Research on the prognosis of lower extremity arteriosclerosis obliterans (LEASO) is expanding. This bibliometric analysis maps the current research landscape, identifies key contributors and influential literature, and explores existing research hotspots and emerging frontiers in this field.

Methods

Publications indexed in the Science Citation Index Expanded within the Web of Science Core Collection, covering the period from 1942 to 2025, were extracted on March 5, 2025. The analysis utilized the Bibliometrix package in R (version 4.3.3), VOSviewer (version 1.6.20), and CiteSpace (version 6.3.R1) to visualize research trends.

Results

A total of 858 publications related to the prognosis of LEASO were included in the analysis. The leading contributors in this field were the USA (510), Japan (415), and China (303). Erasmus University Rotterdam (77) emerged as the institution with the highest output of publications. The most prolific author was Poldermans D, with a total of 23 publications, the highest H-index (16), g-index (23), m-index (0.8), and a cumulative total of 1109 citations. The most productive journal was the Journal of Vascular Surgery (39), while the most cited journal was Circulation, with 2160 citations. Keyword analysis identified three principal research hotspots: biomarker-driven prognostic predictors, multiorgan atherosclerotic comorbidities, and advancements in endovascular therapy.

Conclusion

This preliminary bibliometric analysis of the prognosis of LEASO highlights the importance of social determinants of health and epidemiological disparities. Future research should focus on integrating multidisciplinary methodologies, including artificial intelligence, nanotechnology, equitable healthcare strategies, and targeting systemic inflammation pathways.

Keywords

lower extremity arteriosclerosis obliterans prognosis VOSviewer CiteSpace bibliometric analysis

Introduction

Lower extremity arteriosclerosis obliterans (LEASO), the most prevalent form of peripheral arterial disease (PAD), is a chronic, progressive disorder characterized by the narrowing and occlusion of arteries supplying the lower extremities.¹ LEASO manifests clinically through symptoms such as intermittent claudication (exercise-induced leg pain), ischemic rest pain, and, in advanced cases, critical limb ischemia, which may result in tissue necrosis or ulceration.² The global incidence of LEASO remains substantial, with reported rates of approximately 20% in Western countries and 15.91% in China.^3,4 This high prevalence translates into a significant public health burden, as limb ischemia due to LEASO markedly increases disability and mortality rates, thus adversely affecting patient prognosis.⁵

The impact of LEASO extends beyond limb loss from arterial occlusion and gangrene; its systemic atherosclerotic burden also elevates the risk of coronary, cerebral, and renal complications, which can be fatal. Previous studies have estimated the one-year amputation and mortality rates after diagnosis to be as high as 25%.⁶ While advancements in medical devices and treatment have reduced both mortality and amputation rates,⁷ adverse outcomes, including cardiovascular events, limb loss, and death, remain prominent challenges.⁸ LEASO frequently coexists with comorbidities such as hypertension, diabetes mellitus, and severe lower limb ulcers, further increasing the risk of adverse outcomes.⁹ Notably, older adults and socioeconomically disadvantaged populations face a higher risk of poor prognosis due to limited access to timely diagnosis, advanced therapies, and follow-up care, resulting in pronounced global disparities in disease outcomes.¹ Socioeconomic factors, including income, education, healthcare infrastructure, and insurance coverage, significantly influence both the prevalence and prognosis of LEASO, particularly in developing regions and rural areas where access to vascular care remains constrained.
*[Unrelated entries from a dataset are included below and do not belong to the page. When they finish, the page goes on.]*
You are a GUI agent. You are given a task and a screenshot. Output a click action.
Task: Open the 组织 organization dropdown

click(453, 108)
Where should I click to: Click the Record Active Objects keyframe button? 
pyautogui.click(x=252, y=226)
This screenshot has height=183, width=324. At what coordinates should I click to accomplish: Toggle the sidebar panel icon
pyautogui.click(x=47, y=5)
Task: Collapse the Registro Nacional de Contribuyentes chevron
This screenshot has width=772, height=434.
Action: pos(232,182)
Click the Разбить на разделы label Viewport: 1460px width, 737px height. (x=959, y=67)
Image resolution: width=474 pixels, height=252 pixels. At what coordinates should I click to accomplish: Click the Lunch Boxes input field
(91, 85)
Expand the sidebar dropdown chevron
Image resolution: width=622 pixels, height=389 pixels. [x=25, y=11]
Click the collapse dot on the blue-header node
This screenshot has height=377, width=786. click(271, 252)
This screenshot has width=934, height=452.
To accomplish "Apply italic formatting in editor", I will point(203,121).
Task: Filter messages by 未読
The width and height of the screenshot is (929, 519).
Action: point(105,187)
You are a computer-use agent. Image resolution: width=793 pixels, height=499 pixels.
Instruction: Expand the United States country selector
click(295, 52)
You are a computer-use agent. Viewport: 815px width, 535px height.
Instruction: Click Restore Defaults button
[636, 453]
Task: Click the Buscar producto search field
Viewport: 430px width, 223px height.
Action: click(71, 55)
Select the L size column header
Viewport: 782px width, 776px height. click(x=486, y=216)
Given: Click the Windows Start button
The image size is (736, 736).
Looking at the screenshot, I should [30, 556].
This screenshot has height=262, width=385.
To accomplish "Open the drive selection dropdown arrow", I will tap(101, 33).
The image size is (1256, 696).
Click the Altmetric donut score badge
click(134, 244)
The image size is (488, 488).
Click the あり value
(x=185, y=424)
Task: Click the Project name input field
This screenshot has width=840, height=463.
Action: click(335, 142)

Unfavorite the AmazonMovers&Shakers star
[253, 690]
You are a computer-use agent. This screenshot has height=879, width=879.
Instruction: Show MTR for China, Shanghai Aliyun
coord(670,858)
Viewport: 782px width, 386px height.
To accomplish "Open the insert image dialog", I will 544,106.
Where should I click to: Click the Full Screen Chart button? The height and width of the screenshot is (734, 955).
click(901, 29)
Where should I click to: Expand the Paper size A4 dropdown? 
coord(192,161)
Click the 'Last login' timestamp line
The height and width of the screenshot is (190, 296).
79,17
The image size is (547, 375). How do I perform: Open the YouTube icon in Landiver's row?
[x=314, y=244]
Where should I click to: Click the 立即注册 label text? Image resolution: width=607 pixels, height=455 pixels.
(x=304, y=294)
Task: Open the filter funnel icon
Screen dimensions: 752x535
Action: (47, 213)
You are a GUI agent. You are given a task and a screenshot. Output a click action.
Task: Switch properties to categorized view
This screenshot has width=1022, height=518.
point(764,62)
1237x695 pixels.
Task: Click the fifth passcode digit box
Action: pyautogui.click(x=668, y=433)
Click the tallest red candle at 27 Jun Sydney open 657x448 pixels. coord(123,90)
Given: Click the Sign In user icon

Prognostic assessment in LEASO is complicated by the heterogeneity of patient populations and variability in clinical practice across countries. Current prognostic tools include clinical scoring systems, imaging modalities, and laboratory biomarkers, such as C-reactive protein (CRP), endothelin-1 (ET-1), and composite indices like the ankle-brachial index (ABI). However, these tools often lack standardization and may not fully capture the multifactorial nature of LEASO progression. There remains a critical need for research that integrates novel biomarkers, advanced imaging, and artificial intelligence-driven predictive models to enhance prognostic accuracy and guide personalized management strategies.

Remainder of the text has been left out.